■ Reading passage ■
· · · ·

Teaching students how to student

There’s an expression about how the shoemaker’s children have no shoes. Well, the social media consultant is terrible at her own social media!

I’ve clearly fallen behind in my New Year’s resolution of a blog post a month. I thought I might catch up when I had a month off work this summer, but somehow social media was the last thing I wanted to work on.

But I’m back at work now and busier than ever. In fact, this fall will be the most paid work I’ve had at once since I quit a full time job to go back to school a decade ago.

I’m have resumed my social media work with the Faculty of Humanities at the university and what a difference a year in the job makes! I feel really comfortable in the position, now that I’ve figured out what I need to be doing, and I’m seeing the benefits of the connections and network I’ve been building. I’m really looking forward to the year ahead!

· · · ·

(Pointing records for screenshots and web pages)
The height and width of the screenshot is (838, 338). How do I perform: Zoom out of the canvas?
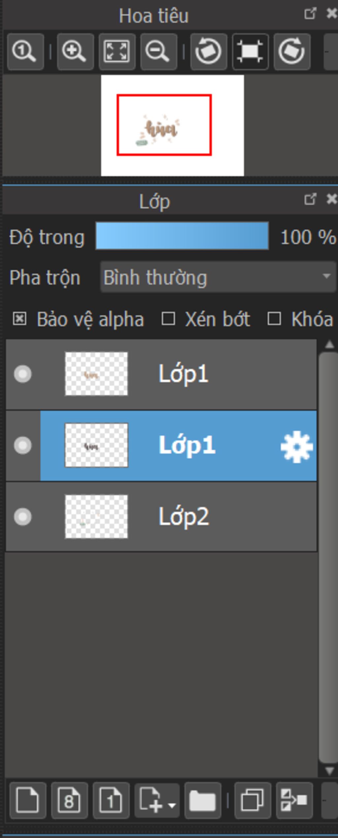pos(158,52)
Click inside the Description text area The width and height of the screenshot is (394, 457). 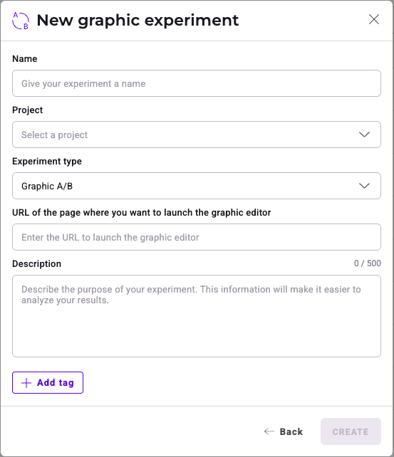pyautogui.click(x=197, y=316)
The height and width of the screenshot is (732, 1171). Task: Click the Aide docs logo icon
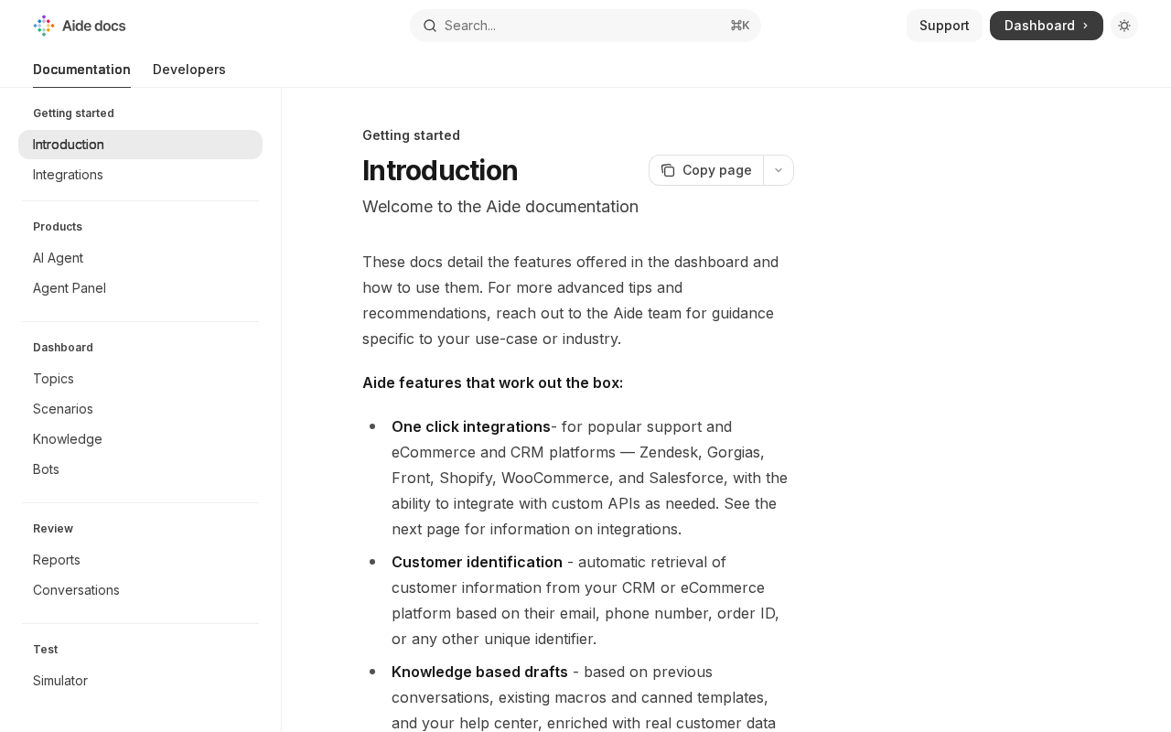coord(44,26)
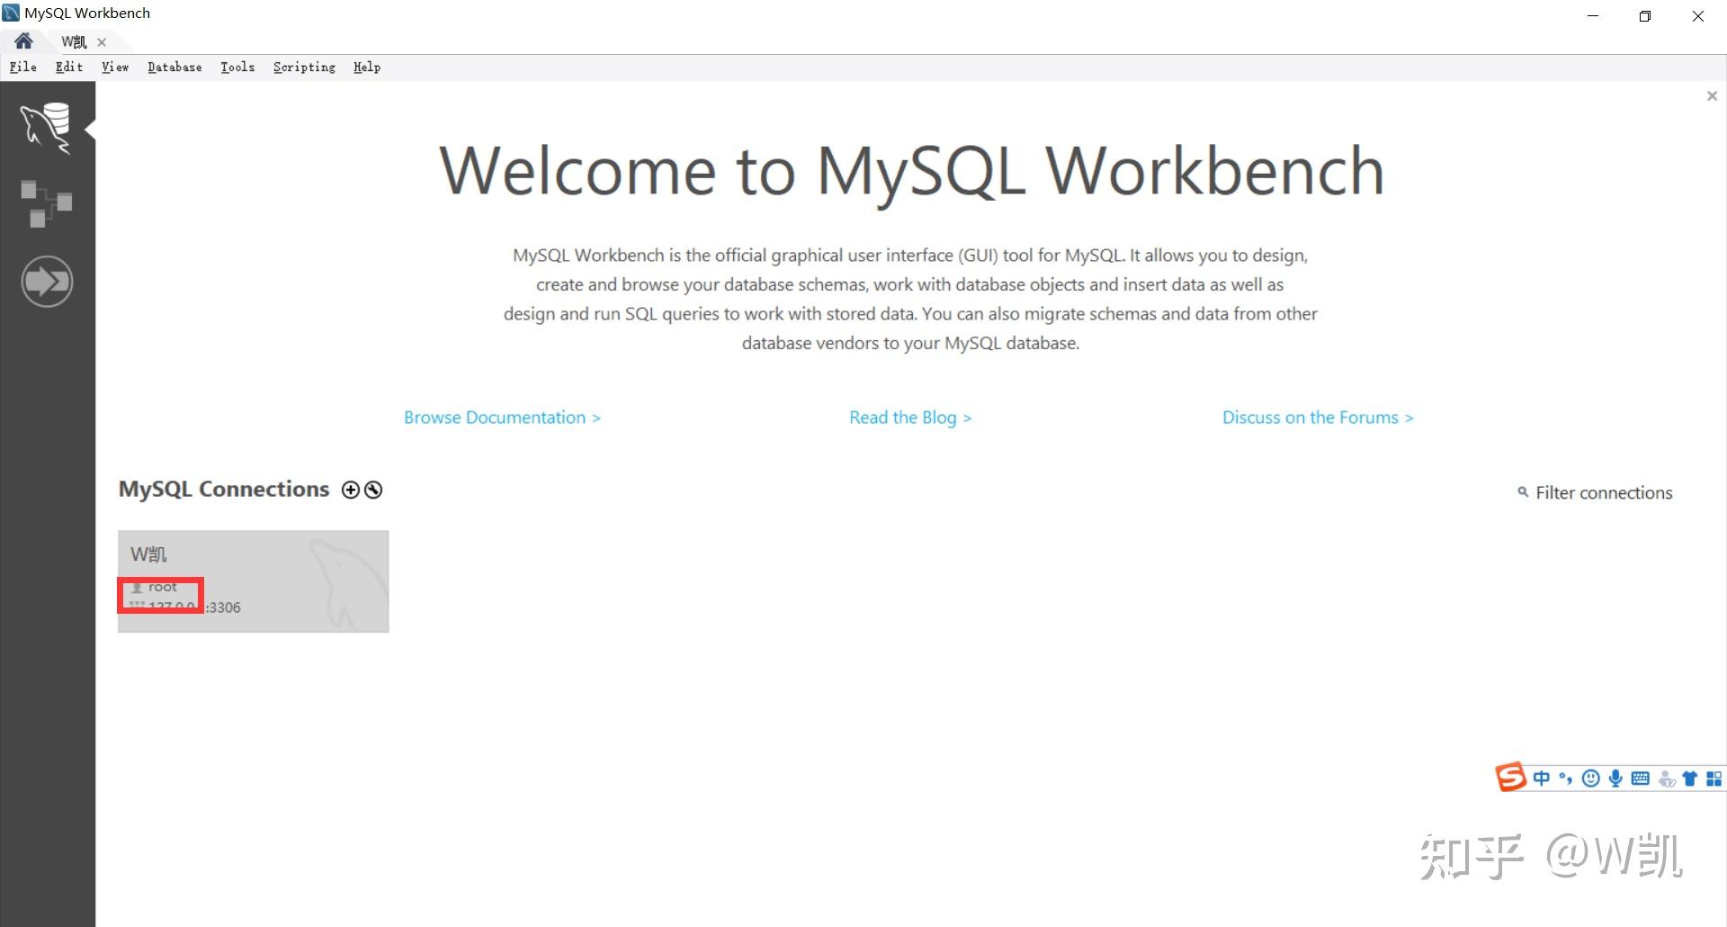1727x927 pixels.
Task: Switch to the W凯 connection tab
Action: tap(74, 41)
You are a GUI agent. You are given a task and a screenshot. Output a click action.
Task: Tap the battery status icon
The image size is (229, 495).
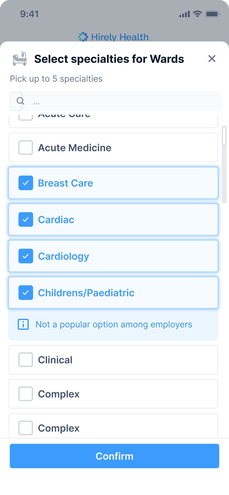pyautogui.click(x=213, y=14)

· · · ·

■ Exercise task ■
Please reproduce the blog post word for word from "I’ve clearly fallen" up to and including "the year ahead!".

■ Task answer ■
I’ve clearly fallen behind in my New Year’s resolution of a blog post a month. I thought I might catch up when I had a month off work this summer, but somehow social media was the last thing I wanted to work on.

But I’m back at work now and busier than ever. In fact, this fall will be the most paid work I’ve had at once since I quit a full time job to go back to school a decade ago.

I’m have resumed my social media work with the Faculty of Humanities at the university and what a difference a year in the job makes! I feel really comfortable in the position, now that I’ve figured out what I need to be doing, and I’m seeing the benefits of the connections and network I’ve been building. I’m really looking forward to the year ahead!